Word for word, repeat all the entries below, but without the pictures.
**** DATA EXTRACT
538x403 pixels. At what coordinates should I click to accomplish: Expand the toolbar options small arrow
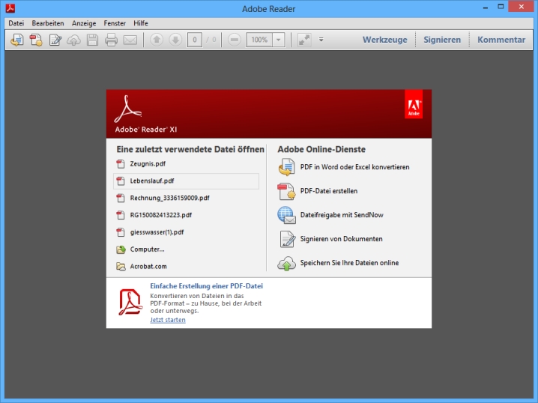click(x=321, y=40)
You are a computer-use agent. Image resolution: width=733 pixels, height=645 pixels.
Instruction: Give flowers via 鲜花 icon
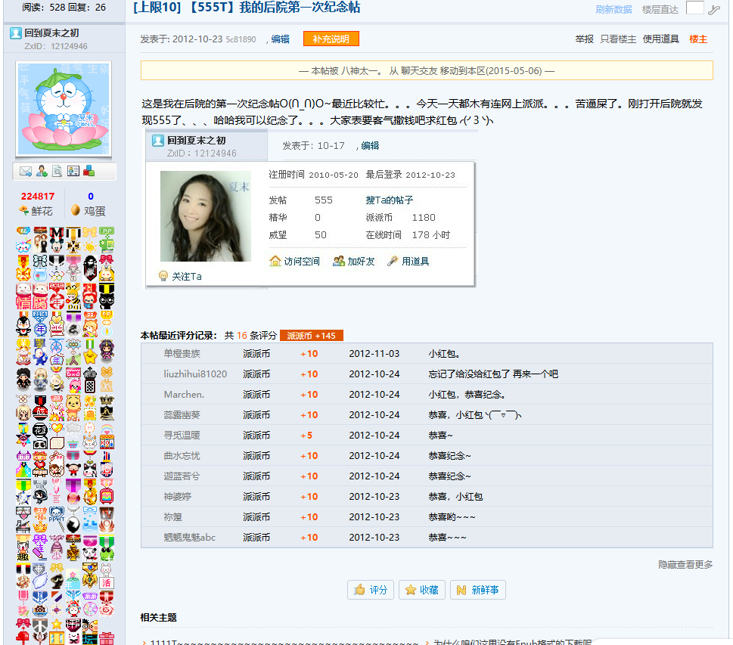(x=36, y=211)
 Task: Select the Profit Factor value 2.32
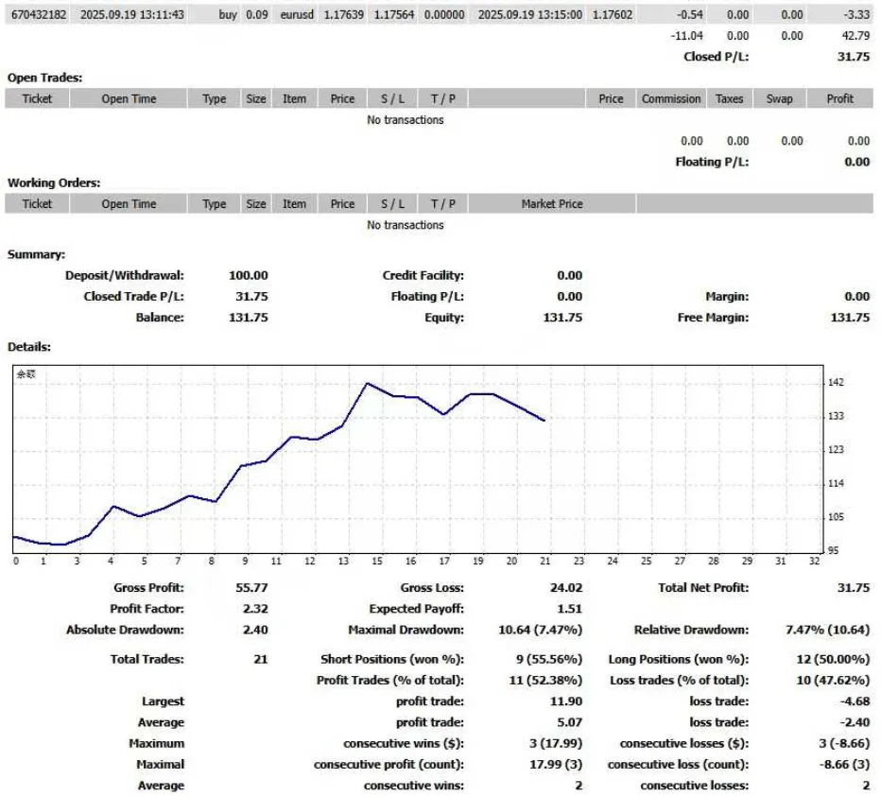(255, 609)
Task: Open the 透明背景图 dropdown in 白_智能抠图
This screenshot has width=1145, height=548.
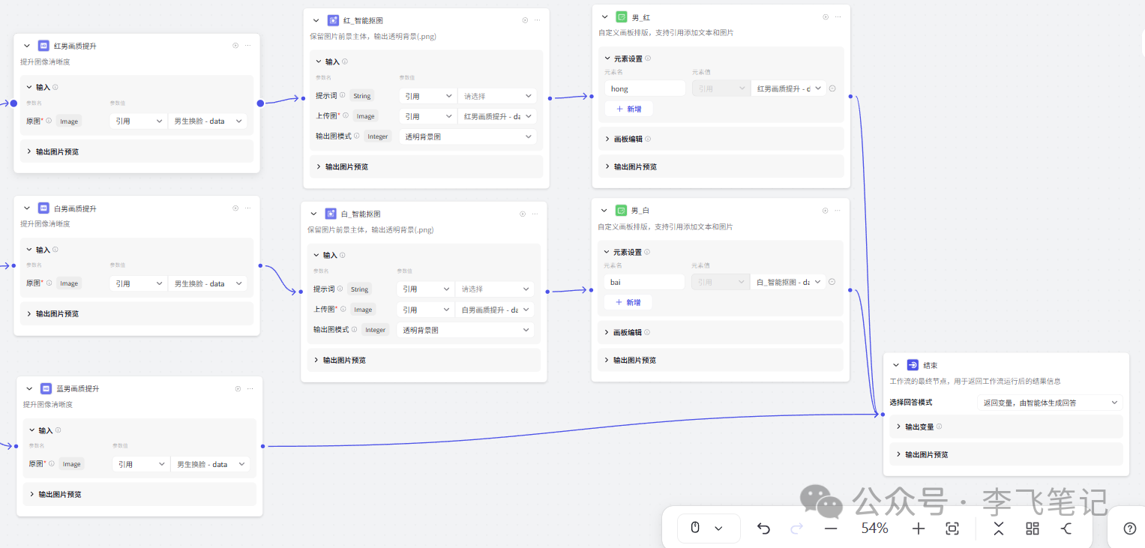Action: coord(466,329)

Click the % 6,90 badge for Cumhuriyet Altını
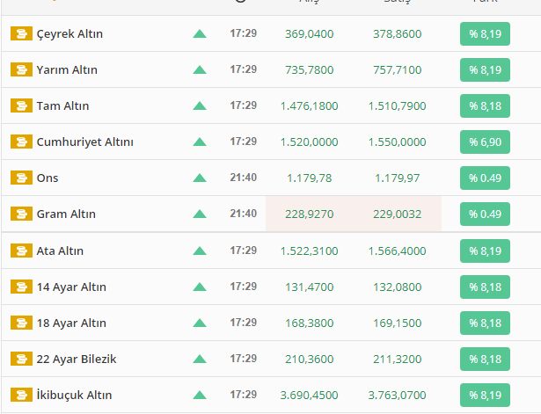coord(485,142)
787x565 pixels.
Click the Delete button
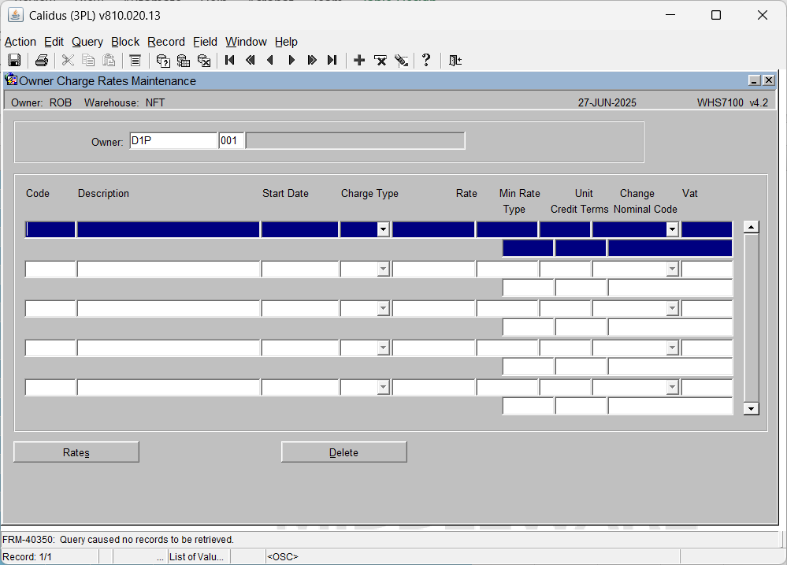click(343, 452)
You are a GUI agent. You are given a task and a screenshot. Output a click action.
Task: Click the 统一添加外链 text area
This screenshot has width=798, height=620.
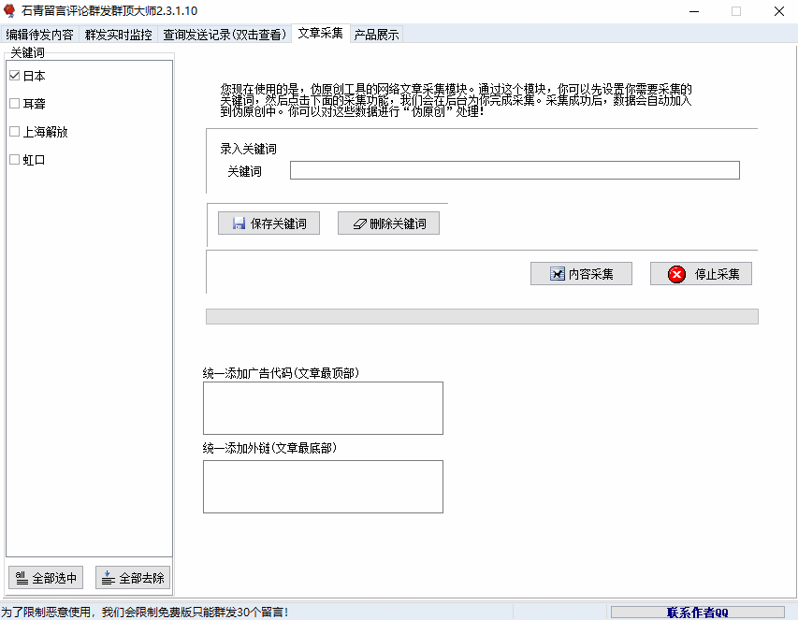(x=323, y=486)
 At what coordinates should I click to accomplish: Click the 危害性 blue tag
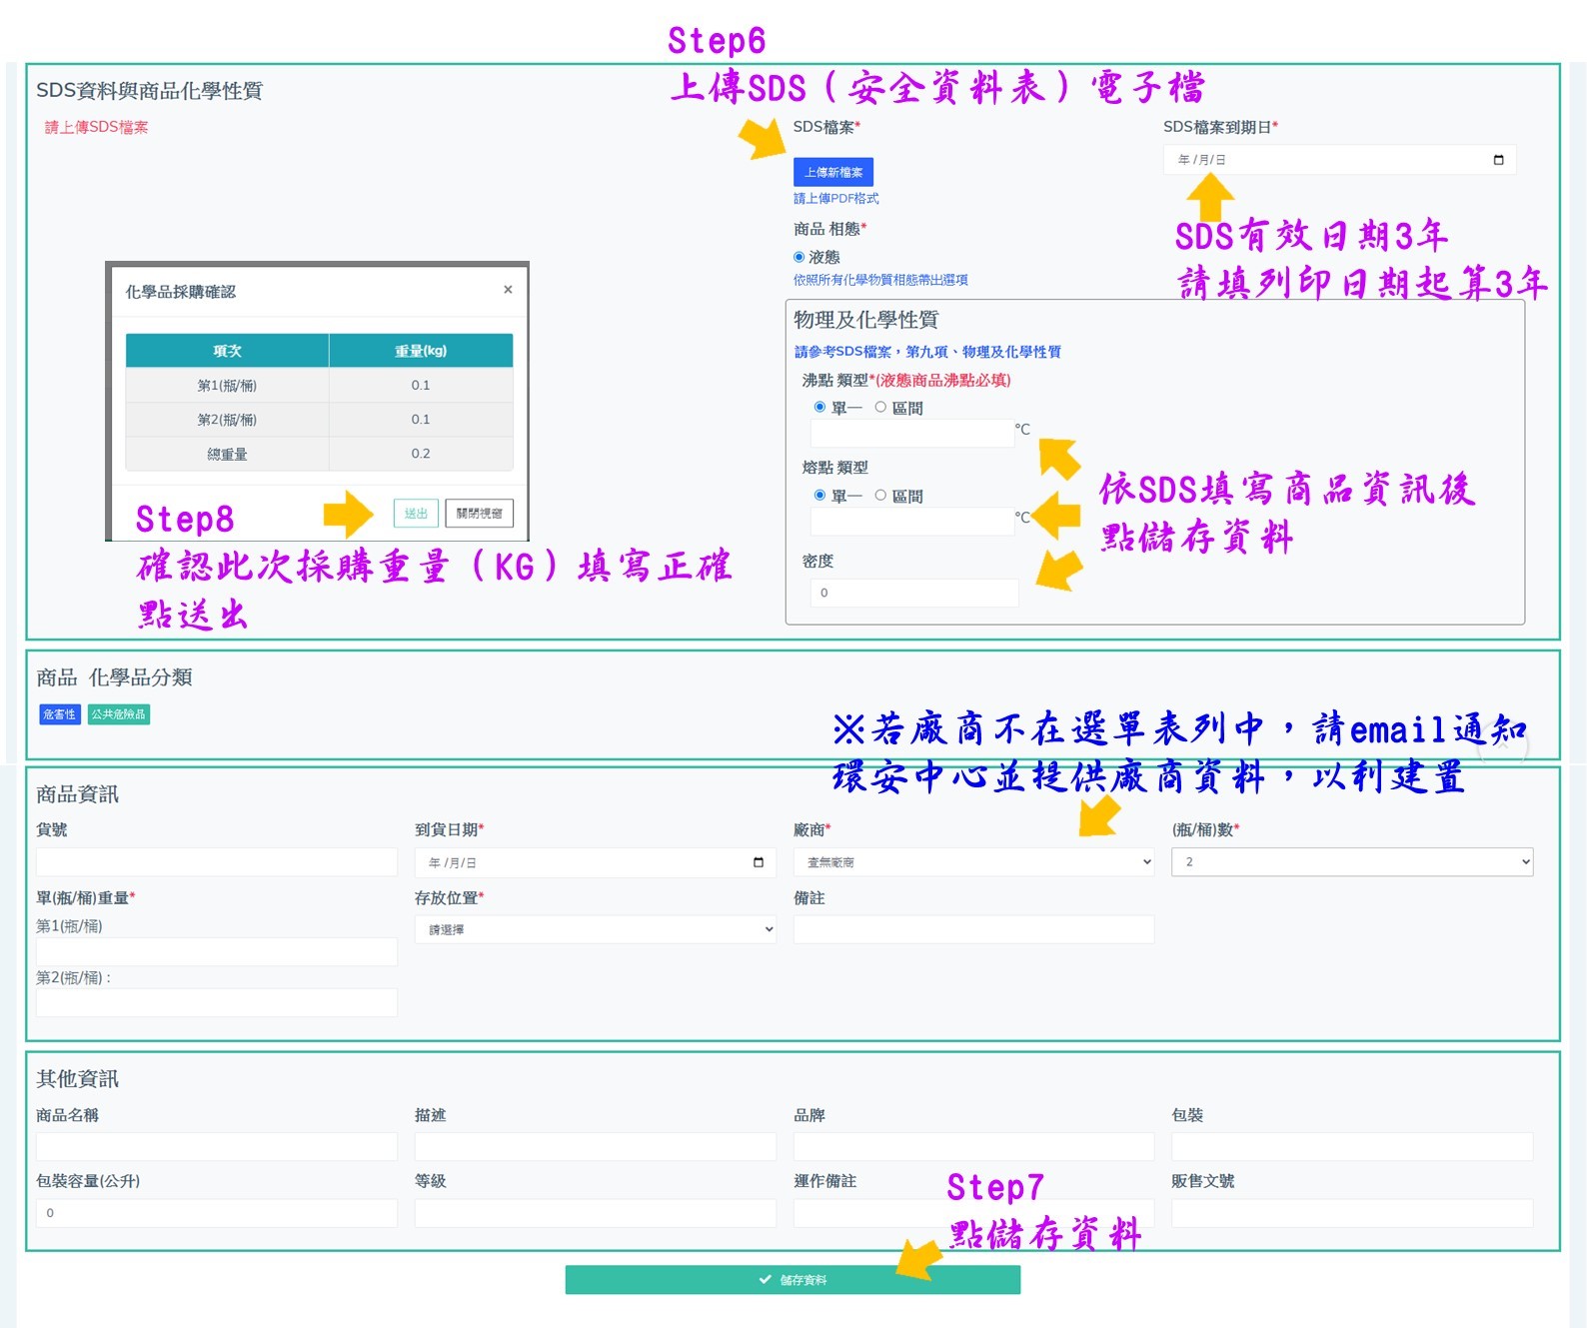click(x=59, y=714)
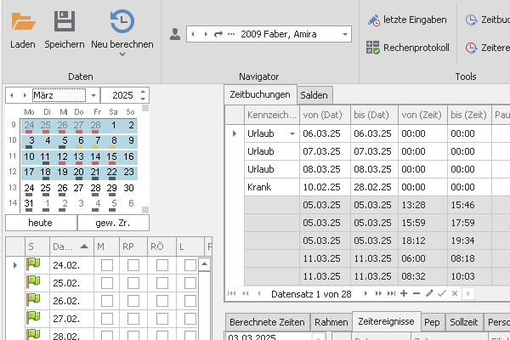The width and height of the screenshot is (510, 340).
Task: Open the Berechnete Zeiten tab
Action: click(x=267, y=322)
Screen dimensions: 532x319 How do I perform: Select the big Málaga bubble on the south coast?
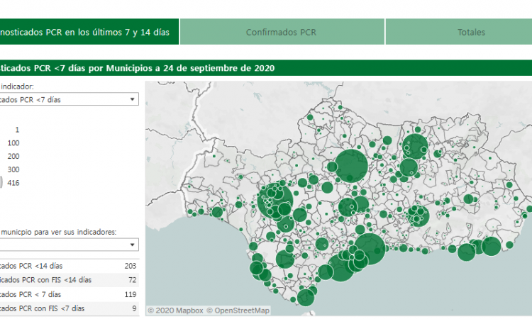[370, 248]
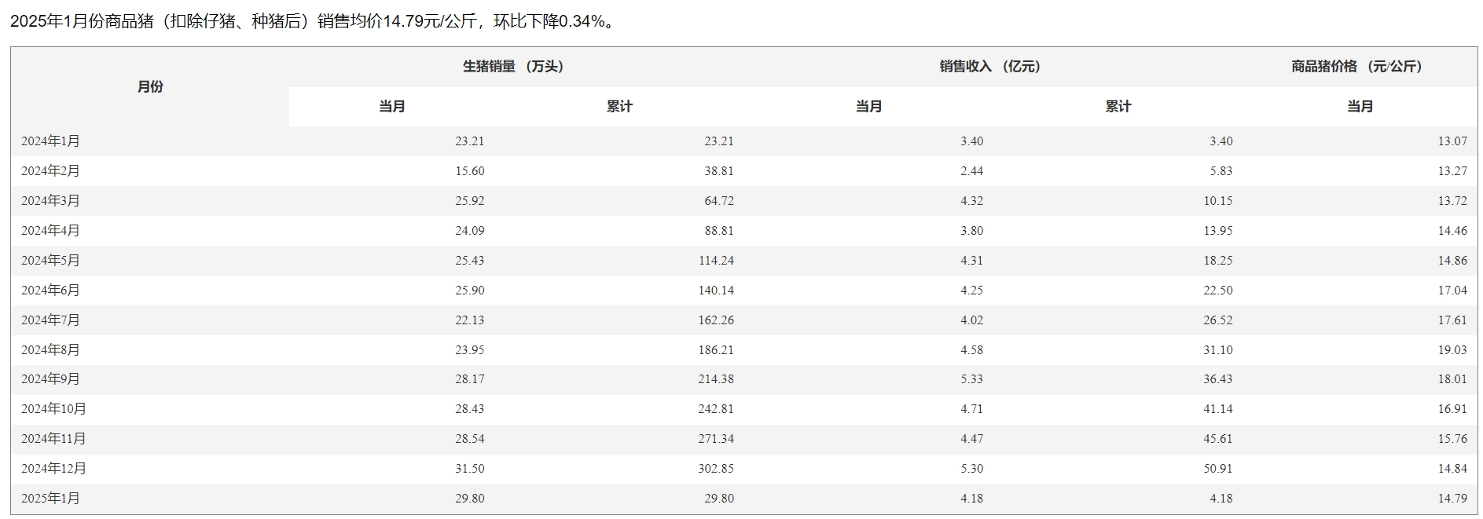Click the 销售收入（亿元）header cell
The image size is (1483, 519).
pos(989,67)

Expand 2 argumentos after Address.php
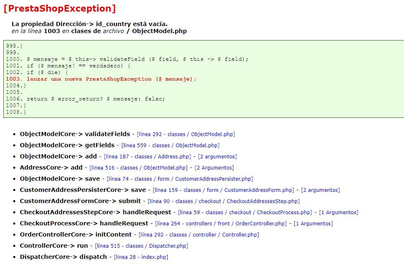tap(217, 157)
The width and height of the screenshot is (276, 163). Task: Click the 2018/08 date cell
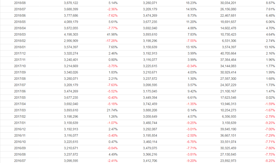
********
- _YOUR RESPONSE_:
538x403 pixels. At what coordinates should I click to accomplish: Expand the toolbar options small arrow
click(x=321, y=40)
You are a computer-use agent. Image resolution: width=733 pixels, height=645 pixels.
Instruction: Give flowers via 鲜花 icon
(x=36, y=211)
 Task: Select the Profit Factor value 2.32
(255, 609)
Task: Open the 透明背景图 dropdown in 白_智能抠图
This screenshot has width=1145, height=548.
Action: coord(466,329)

Click the % 6,90 badge for Cumhuriyet Altını
coord(485,142)
787x565 pixels.
Click the Delete button
click(343, 452)
You are a GUI agent. You are given a task and a screenshot. Output a click action.
Task: Click the 统一添加外链 text area
This screenshot has width=798, height=620.
(x=323, y=486)
 At what coordinates should I click to accomplish: Click the 危害性 blue tag
click(x=59, y=714)
The width and height of the screenshot is (510, 340).
Task: Open the Berechnete Zeiten tab
Action: click(x=267, y=322)
Screen dimensions: 532x319 How do I perform: Select the big Málaga bubble on the south coast?
[370, 248]
Click the 销售收入（亿元）header cell
The image size is (1483, 519).
pos(989,67)

Expand 2 argumentos after Address.php
tap(217, 157)
The width and height of the screenshot is (276, 163). Task: Click the 2018/08 date cell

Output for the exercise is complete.